Over defendant’s objection and exception the court permitted plaintiff to testify that plaintiff, at the time of the transaction, and at the time of the trial, did not manufacture coats of any size other than half size, and had never done otherwise. On those rulings, appellant predicates error.

We think the the question is so similar to that discussed in our case of George D. Witt Shoe Co. v. Mills, 224 Ala. 500, 140 So. 578, that it is controlled by it, and that no further discussion is necessary.

Defendant kept some of the coats on display and sold them, returning those not sold because they were half size, though they were all half size. It does not appear that plaintiff accepted them thus returned.
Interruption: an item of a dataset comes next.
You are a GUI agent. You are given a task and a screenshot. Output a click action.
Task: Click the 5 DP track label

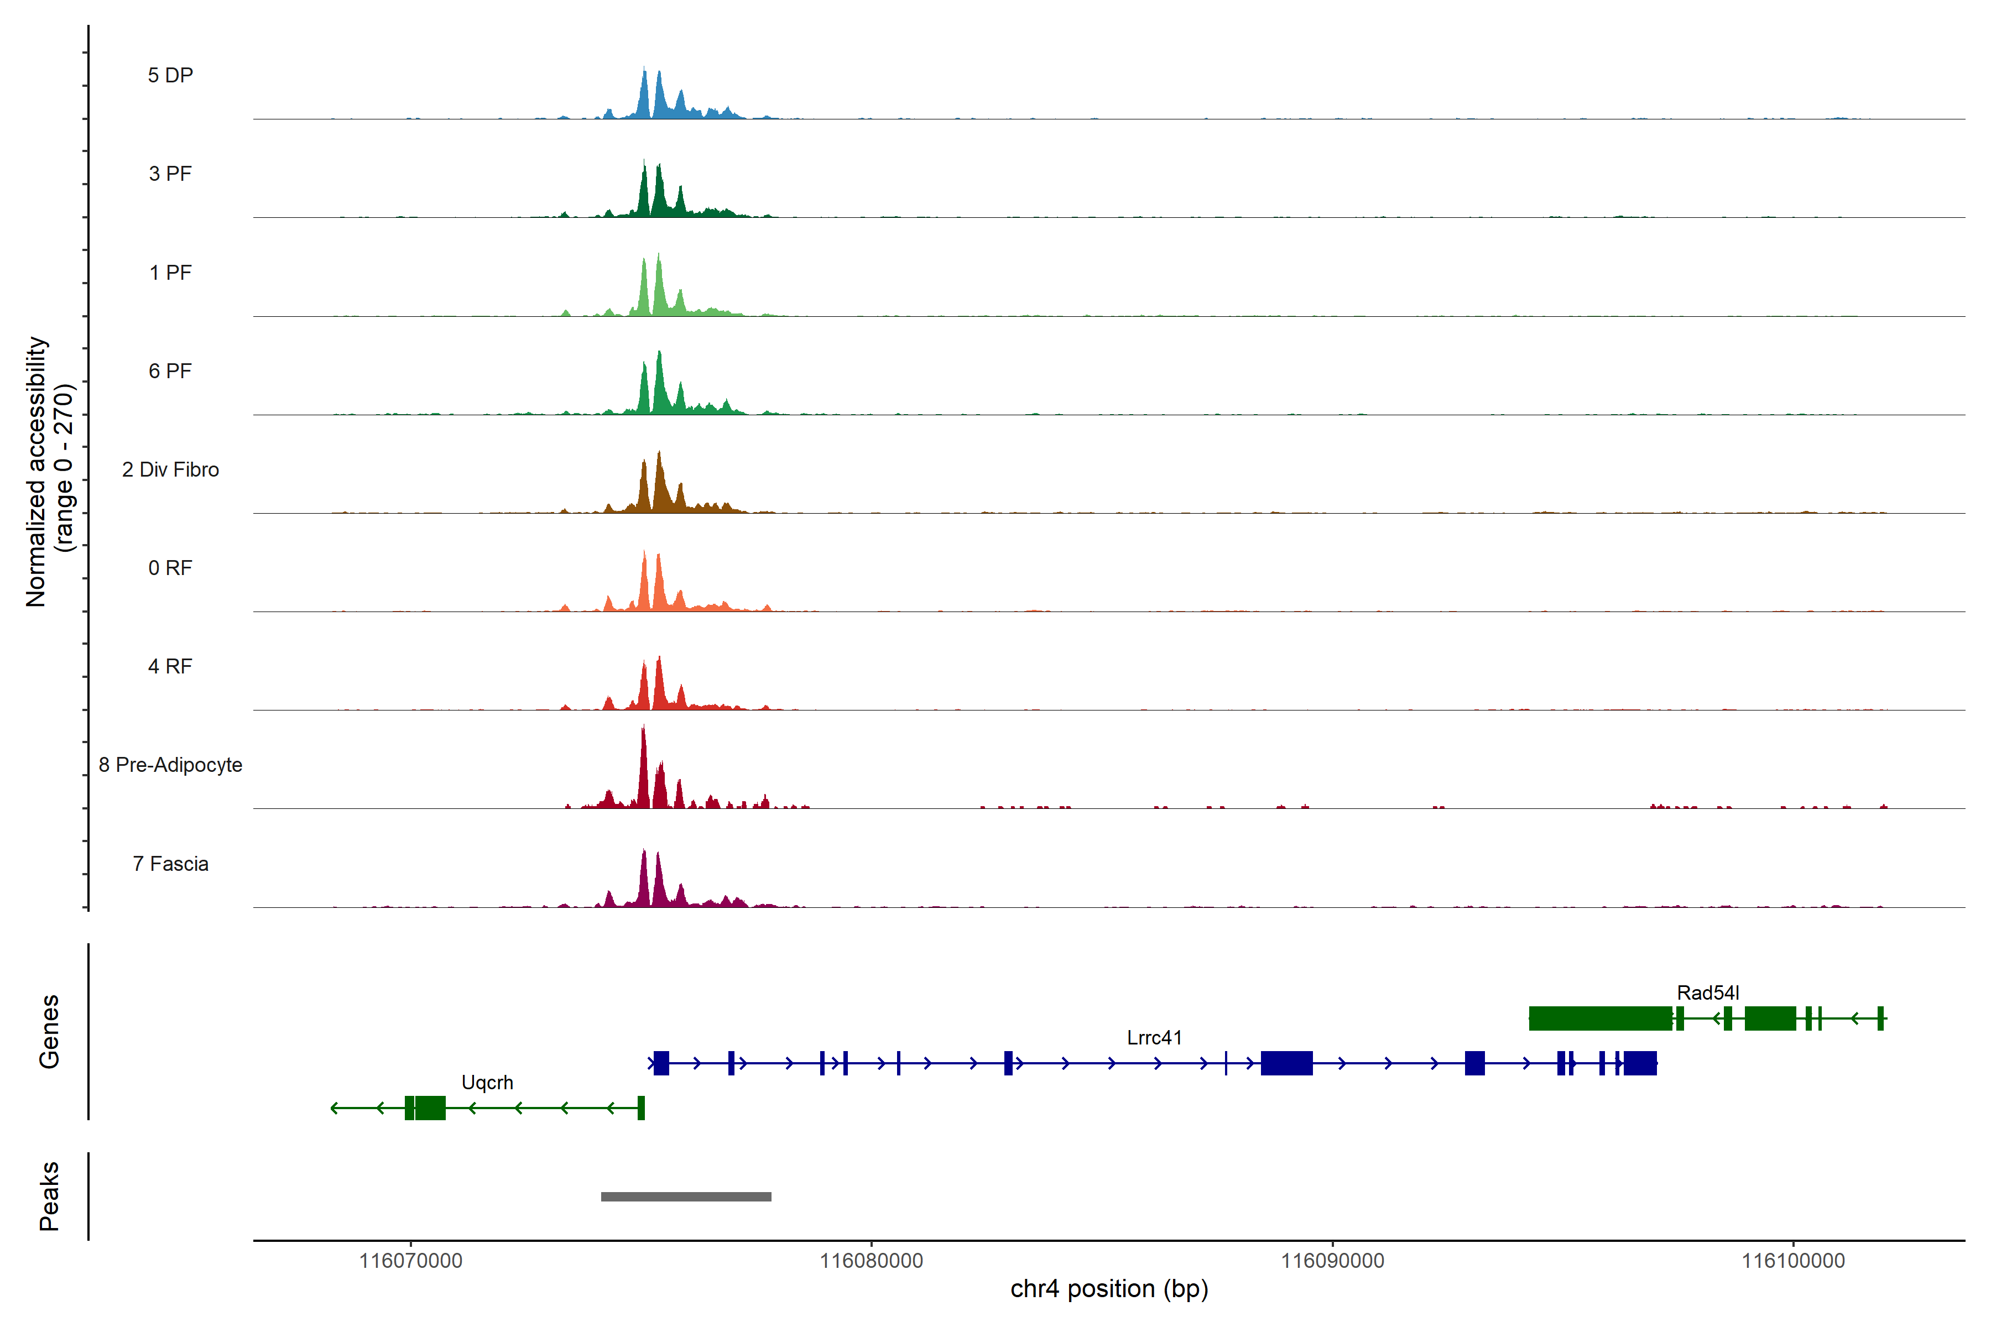coord(170,75)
On the subject of the effect of that situation, the court charged the jury as follows: “If you are reasonably satisfied from the evidence that defendants received from plaintiffs coats that they did not order and placed them in their stock and offered them for sale to customers in their store and sold some of them, this would constitute an acceptance of such coats, and defendants would not, after such acceptance, be entitled to credit for any of said coats returned, without plaintiffs’ consent.” To that, defendant excepted.

Assuming, as there hypothesized by the use of the words “returned without plaintiffs’ consent,” that plaintiff did not accept the goods so returned, the charge is' in accordance with well-settled principles. Emerson-Brantingham Implement Co. v. Arrington, 216 Ala. 21, 112 So. 428; Stephenson v. Allison, 123 Ala. 439, 447, 26 So. 290, 292; American Sales Book Co. v. Pope & Co., 7 Ala. App. 304, 61 So. 45; Northwestern Rug Mfg. Co. v. Russellville Furniture Co., 22 Ala. App. 404 (11), 116 So. 314.

There being no other assignments of error, the judgment is affirmed.

Affirmed.

ANDERSON, C. J., and GARDNER and BOULDIN, JJ., concur.’